Le blocus du détroit d'Ormuz a entraîné d'importantes hausses des prix du pétrole et des engrais. Selon Aroon Purie, rédacteur en chef de India Today, cette situation met en lumière la faiblesse de l’inde qui dépend fortement des importations pour sa sécurité alimentaire et énergétique.

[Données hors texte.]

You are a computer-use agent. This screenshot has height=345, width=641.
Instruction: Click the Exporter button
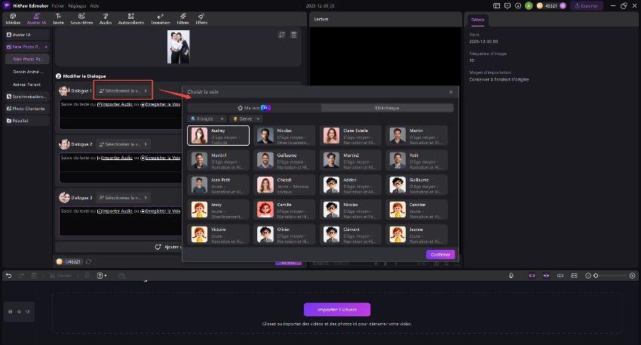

En un an, les prix du pétrole ont augmenté de plus de 53 % et ceux de l'urée, un engrais essentiel, de 60 %. L'appel à la prudence lancé par le Premier ministre Narendra Modi, le 10 mai dernier, constitue un signal alarmant. Le magazine India Today note que la ligne directrice consiste à adopter des comportements d'économie, tels que privilégier le télétravail, limiter les voyages à l'étranger, éviter l'achat d'or et consommer moins d'huile et d'engrais, tout en favorisant les produits locaux.

Néanmoins, des doutes subsistent quant à l'efficacité de ces mesures face à un déficit commercial qui s'élevait, en février, à 310 milliards de dollars (267 milliards d'euros) et qui, selon les analyses, pourrait s'aggraver. Aroon Purie conclut, “Les turbulences ont commencé. La question n'est pas de savoir si elles seront douloureuses, mais plutôt si nous sommes suffisamment préparés pour les absorber.”